Well, well, well….I just had an Exit interview and man did it feel good to be 100% honest. Doesn’t matter that call doesn’t help me with anything, but hopefully it will help Nabiha. She’s smart and can probably handle that job on her own anyways, better than Ester ever could. I even sent them the video (faced down) I recorded when Ester “wanted to talk”, knowing I would catch her ass, and I did for those that can actually want to hear the manipulation.
This is the first time I left a job proud of myself and now to have my side heard was relieving in a way. I provided details to them that should make an impact, but ultimately the ball is in their court.
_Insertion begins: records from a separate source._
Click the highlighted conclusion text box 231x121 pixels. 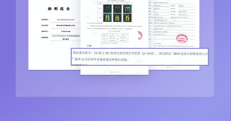[x=139, y=57]
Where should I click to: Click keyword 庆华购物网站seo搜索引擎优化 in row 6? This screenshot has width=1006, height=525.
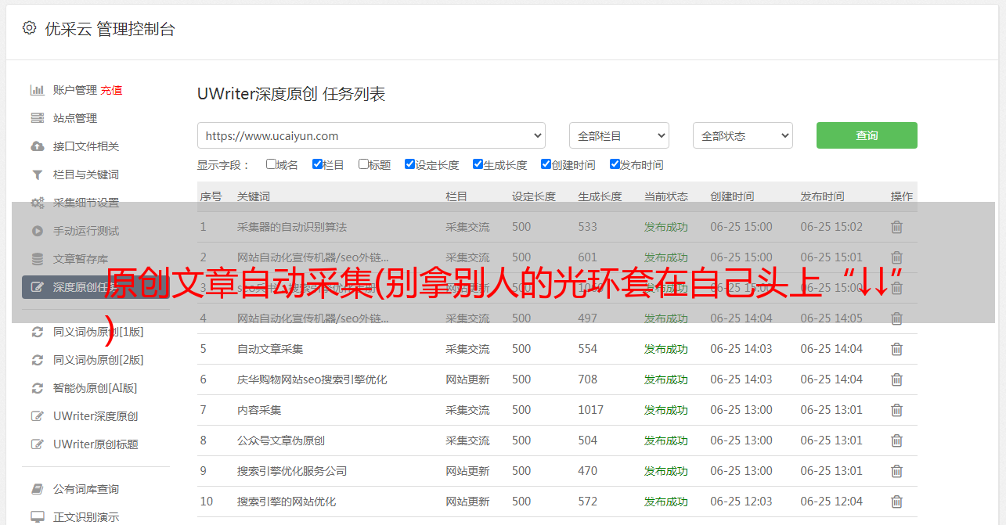click(x=312, y=379)
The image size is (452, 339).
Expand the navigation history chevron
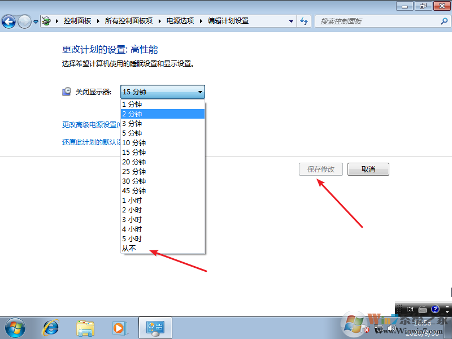(34, 21)
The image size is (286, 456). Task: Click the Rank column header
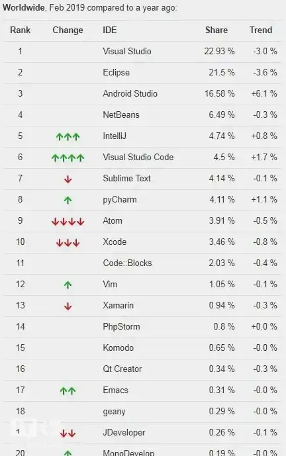20,30
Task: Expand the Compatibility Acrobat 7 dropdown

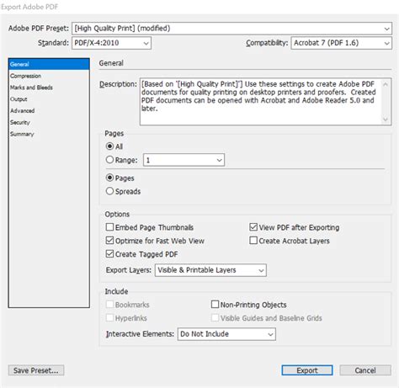Action: coord(342,43)
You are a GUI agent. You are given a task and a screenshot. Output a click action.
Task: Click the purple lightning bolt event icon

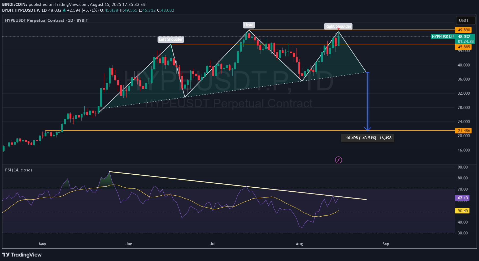338,160
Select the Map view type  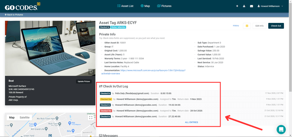tap(12, 117)
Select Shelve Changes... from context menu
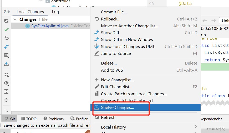The image size is (229, 133). point(117,108)
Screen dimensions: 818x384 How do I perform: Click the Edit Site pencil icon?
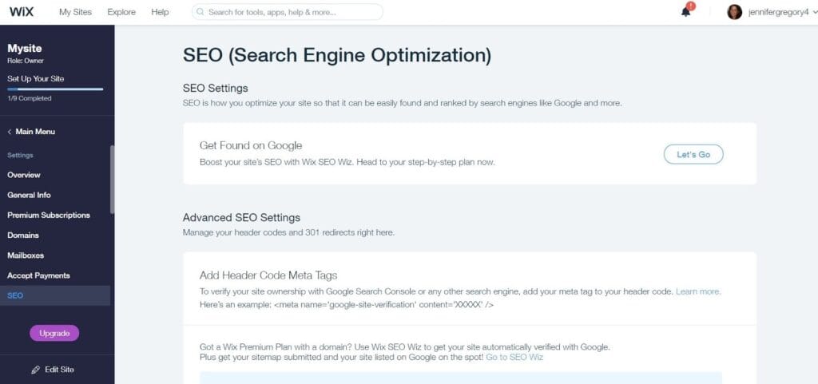(x=35, y=370)
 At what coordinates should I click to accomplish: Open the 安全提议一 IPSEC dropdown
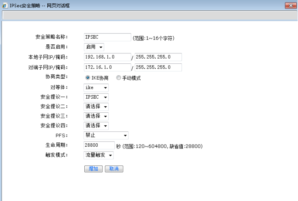point(96,97)
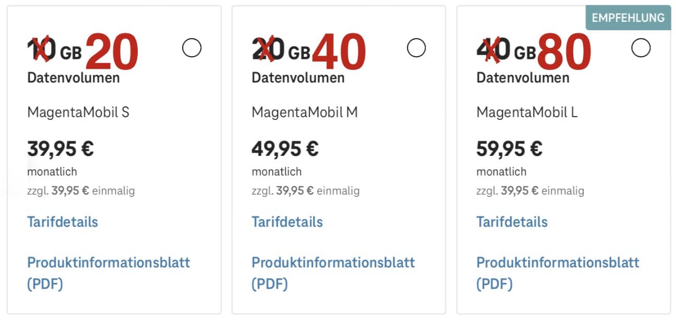This screenshot has height=320, width=676.
Task: Click the MagentaMobil M tariff name
Action: 305,112
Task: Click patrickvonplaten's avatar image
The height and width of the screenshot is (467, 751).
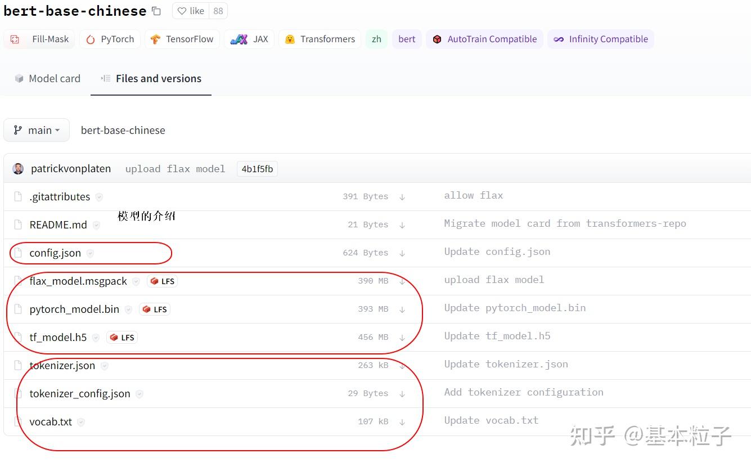Action: (17, 168)
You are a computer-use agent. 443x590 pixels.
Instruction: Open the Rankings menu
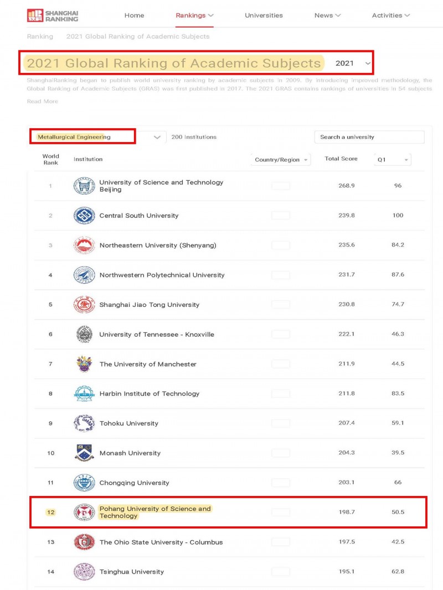(194, 15)
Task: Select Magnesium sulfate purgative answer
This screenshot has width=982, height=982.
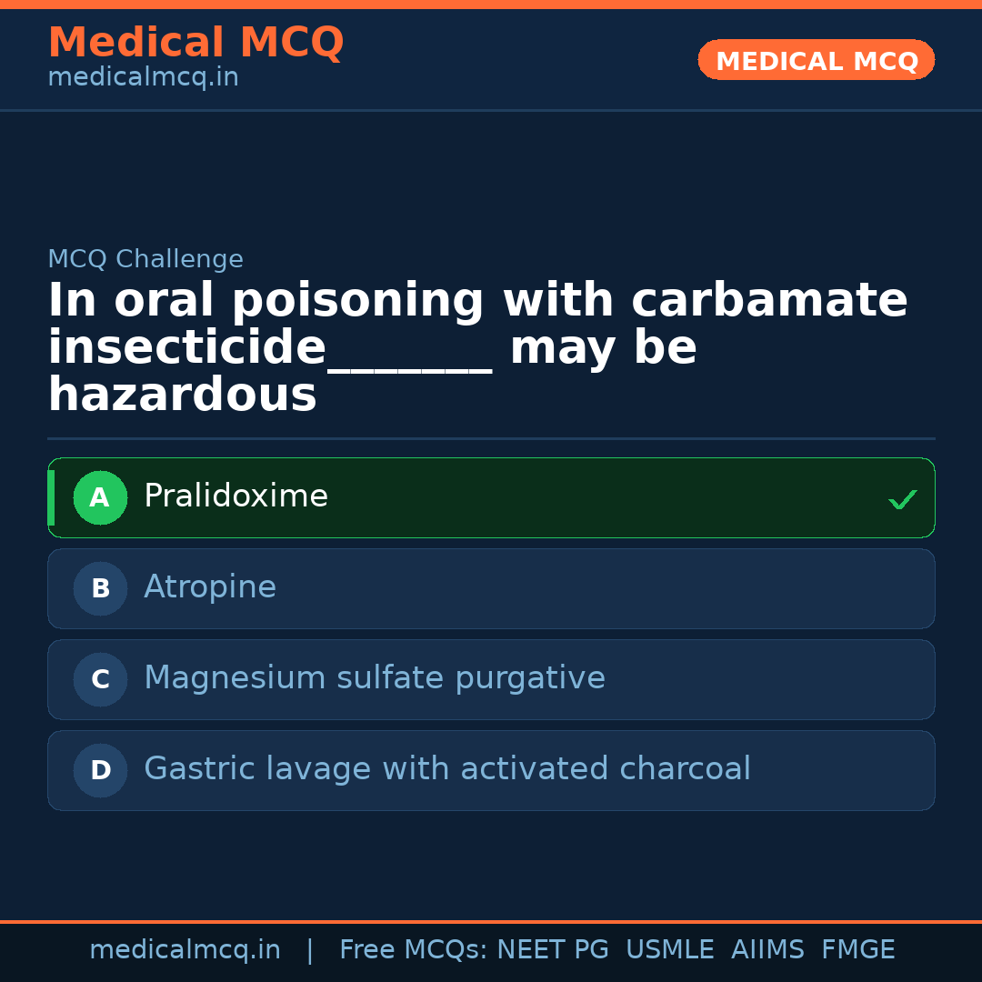Action: pyautogui.click(x=374, y=678)
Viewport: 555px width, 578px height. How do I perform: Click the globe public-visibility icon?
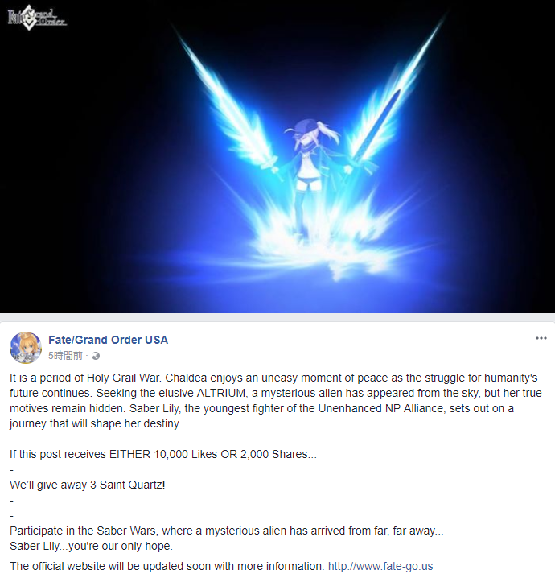point(96,356)
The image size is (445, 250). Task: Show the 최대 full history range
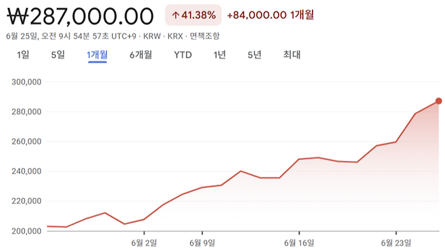click(291, 55)
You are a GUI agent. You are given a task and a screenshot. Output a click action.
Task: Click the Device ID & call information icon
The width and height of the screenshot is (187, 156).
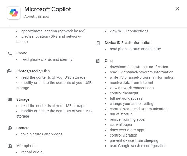(x=98, y=43)
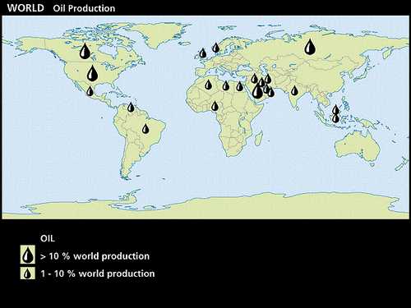
Task: Click the large oil drop over Canada
Action: pos(85,51)
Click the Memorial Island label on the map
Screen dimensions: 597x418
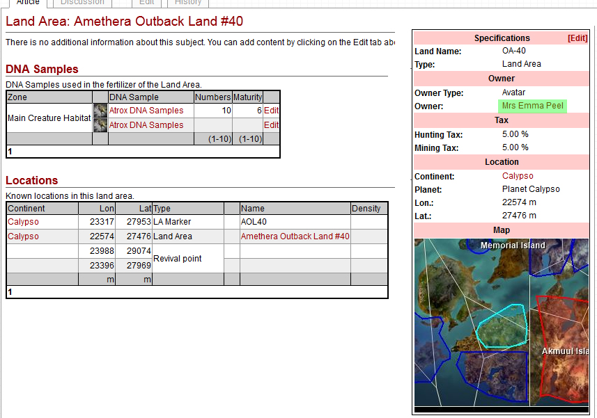pos(513,246)
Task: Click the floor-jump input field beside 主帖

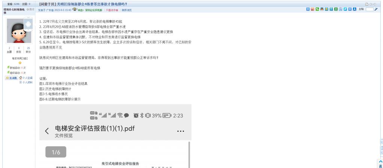Action: pyautogui.click(x=370, y=9)

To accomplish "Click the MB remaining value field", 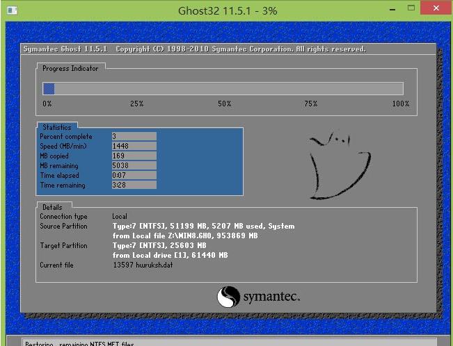I will (x=134, y=166).
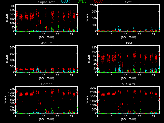Click the (DOY 2010) label under Hard plot
Screen dimensions: 164x123
(128, 78)
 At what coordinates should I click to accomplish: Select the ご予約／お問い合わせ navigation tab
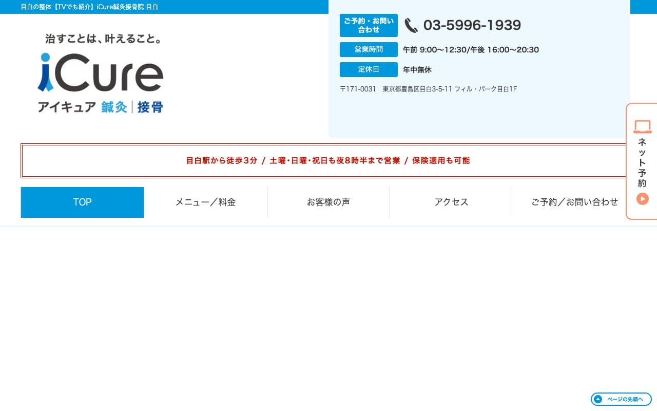pyautogui.click(x=574, y=202)
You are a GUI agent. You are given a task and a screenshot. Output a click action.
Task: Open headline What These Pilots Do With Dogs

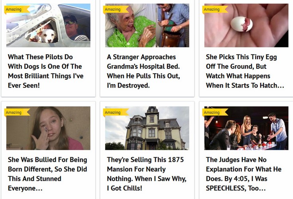(x=45, y=71)
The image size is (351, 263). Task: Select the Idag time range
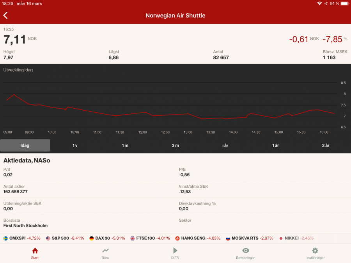coord(25,145)
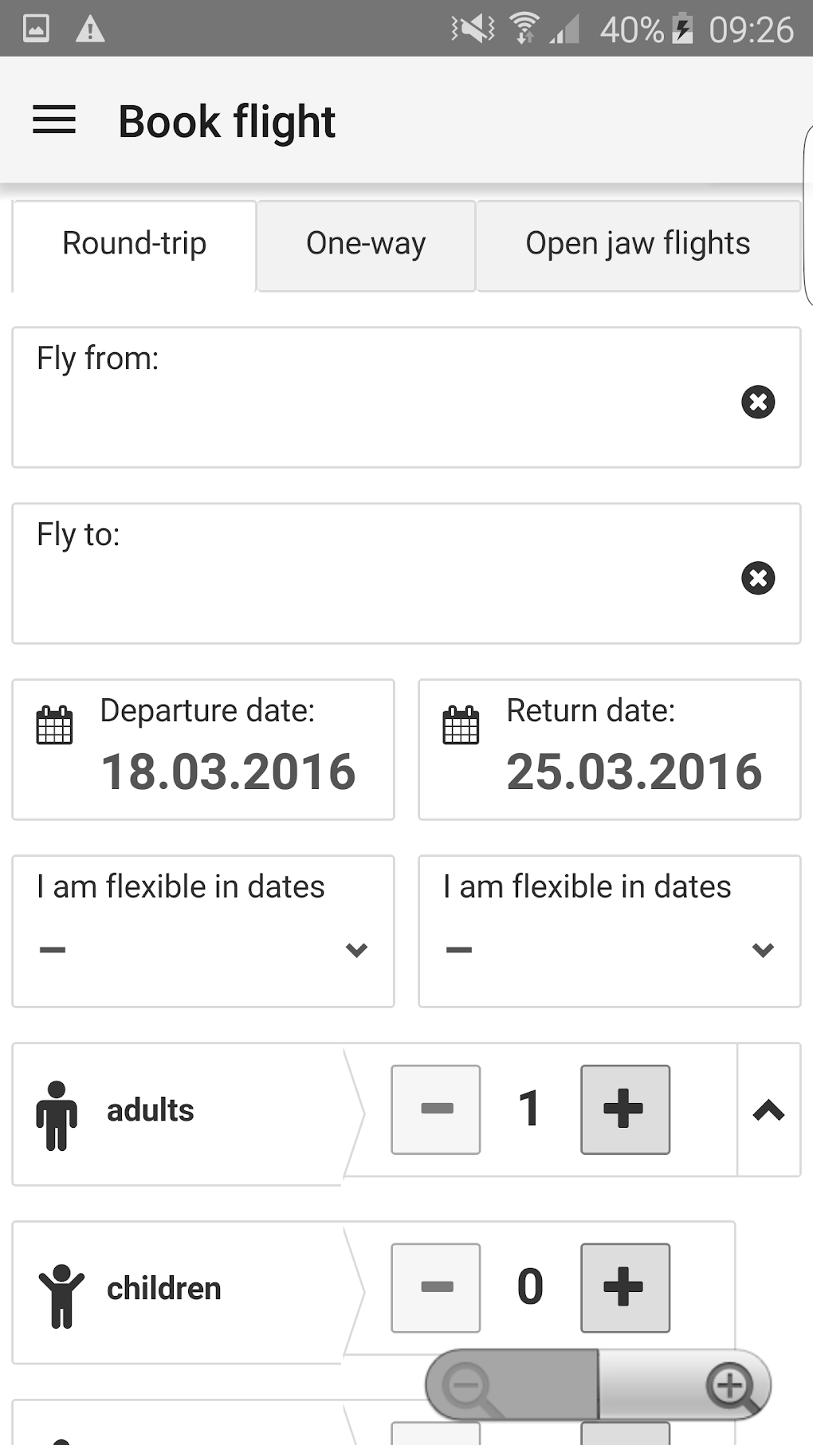
Task: Select the Open jaw flights tab
Action: point(638,244)
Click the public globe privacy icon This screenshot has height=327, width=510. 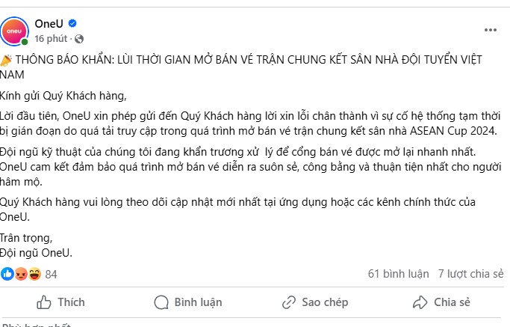pyautogui.click(x=79, y=39)
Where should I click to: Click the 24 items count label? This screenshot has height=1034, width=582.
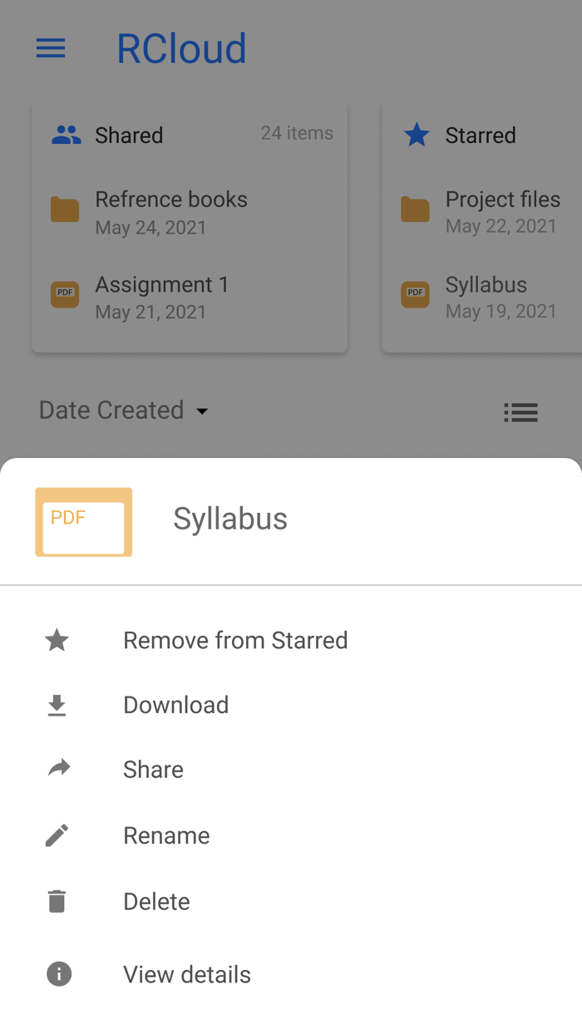click(297, 133)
It’s been a few days, been sitting on a lot (LOL pun intended) and everything seems so simple, so calm, so blissful. Today is December 18th, 2025 and I’ve been sitting on my balcony in a tank top and boyshorts, its 70 degrees and the breeze is just perfect. The sounds around me, people around me hustling and busseling while I take in the perfect weather for my perfect job. I get to enjoy everything around me, in my time. There is no demand of me, no expectations of me, no stress or worries.
I can be me 1000% of the time left in my life, how many people to truly say that? I don’t hold back, not to Matt, Malea, or anyone that speaks to me. They want to know the real me. Those that support at a distance is still support and I acknowledge those that do! I don’t ask people to accept me, let alone my “job”, I don’t ask people for anything.
There is nothing anyone can do to stop me in believing in myself, to push my dreams, to want something more out of life.